Unfortunately bettas seem to have drawn the short straw when it comes to their accommodation, in the far east where they are big business they are bred in their thousands and all held in jars or similar. Even lfs hold them in tiny tanks albeit (some) filtered. It's no different to having a red tailed cat in a 2 foot tank. I have been keeping fish for well over 20 years and as far back as I can remember I have seen bettas in jars. Yes it may look inhumane and cruel but think of where many wild type bettas come from? Small, dirty, oxygen depleted pools. I wouldn't personally keep any fish in such a small space but I can't see it being detrimental long term if it's a temporary measure.


----------



## Nat N (8 Mar 2013)

fish fodder said:


> Unfortunately bettas seem to have drawn the short straw when it comes to their accommodation, in the far east where they are big business they are bred in their thousands and all held in jars or similar. Even lfs hold them in tiny tanks albeit (some) filtered. It's no different to having a red tailed cat in a 2 foot tank. I have been keeping fish for well over 20 years and as far back as I can remember I have seen bettas in jars. Yes it may look inhumane and cruel but think of where many wild type bettas come from? Small, dirty, oxygen depleted pools. I wouldn't personally keep any fish in such a small space but I can't see it being detrimental long term if it's a temporary measure.
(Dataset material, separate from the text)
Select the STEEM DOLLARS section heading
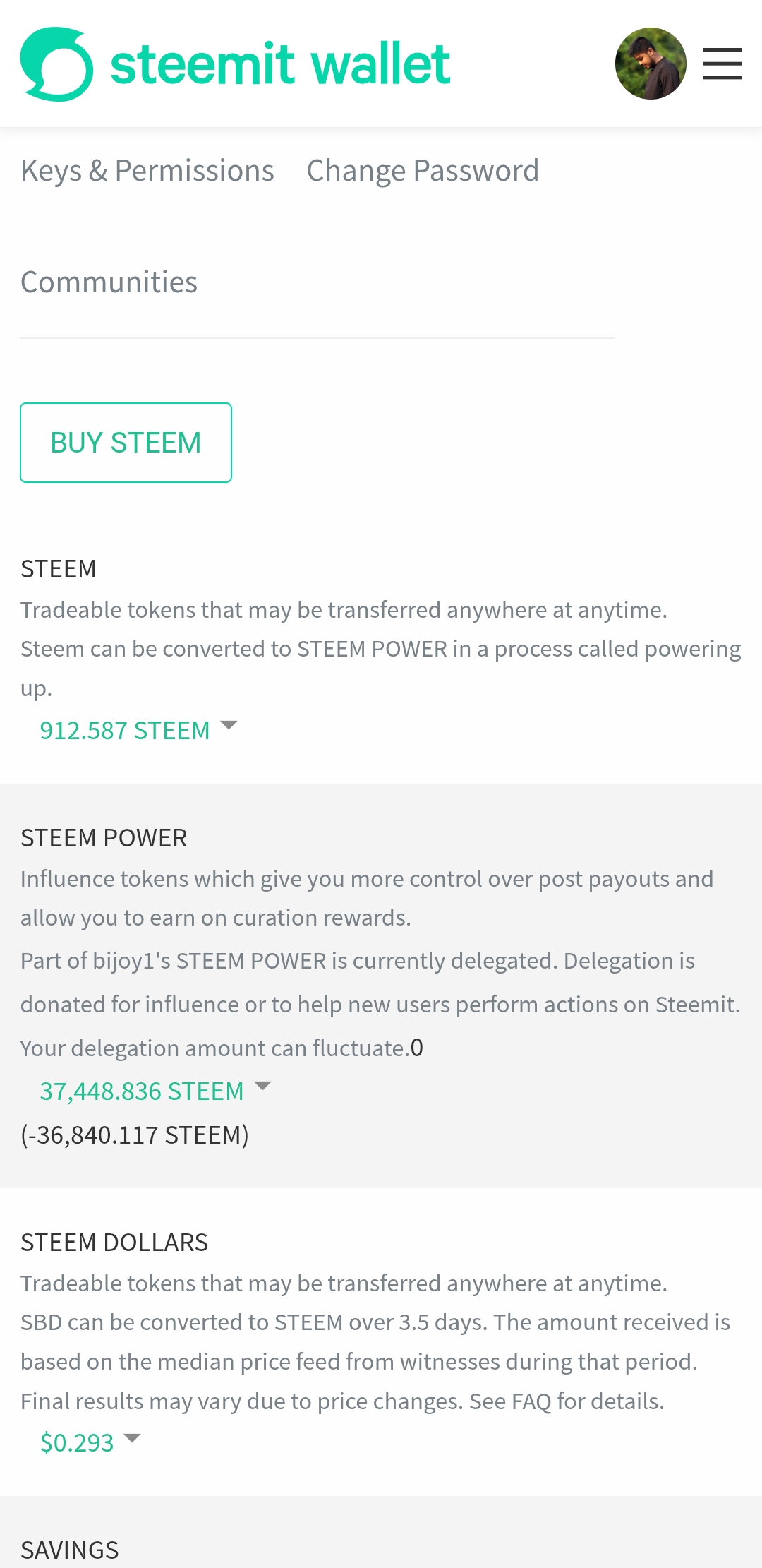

Yes, this is all true but it does not mean this is correct way. Wild bettas, indeed, come from "tiny pools" but these pools are in fact part of a much wider ecosystem which speads vast and in total provides much better filtration, water circulation, etc., than in any tiny jars offered by human beings. Rice paddies are vast stretches of water - so I disagree on the fact that keeping Bettas in tiny jars "replicates" their natural invironment. I also said before in this post that I kind of understand cultural differences and sort of understand the way they are kept in the Far East but this fact does not make an excuse for allegedly civilized Europeans to follow it. Do we follow a tradition of mass starved population, cruel wars and etc.? My point is - please, put a line between what is done in Far East and what is the right way.


----------



## fish fodder (9 Mar 2013)

I didn't say it replicates their natural habitat in any way.... What fish lives in a glass box, whatever it's size in the wild? And you can't say "sort of understand" why they are kept the way they are in the Far East and frown upon it in Europe, It's one or the other in my opinion. And Europe is no more civilised than the Far East. Maybe a bit more developed.....


----------



## fish fodder (9 Mar 2013)

Just to add, we are all guilty of cruelty to a certain extent. Keeping fish in an enclosed aquarium, the fact that the majority of us do the best we can to make it as natural as is possible goes some way to make it "ok"


----------



## Nathaniel Whiteside (9 Mar 2013)

fish fodder said:


> Just to add, we are all guilty of cruelty to a certain extent. Keeping fish in an enclosed aquarium, the fact that the majority of us do the best we can to make it as natural as is possible goes some way to make it "ok"



Or.. Do you look at it from a viewpoint of the fish were in a shop full to the hilt with fish, and we saved  them and improved their quality of life considerably.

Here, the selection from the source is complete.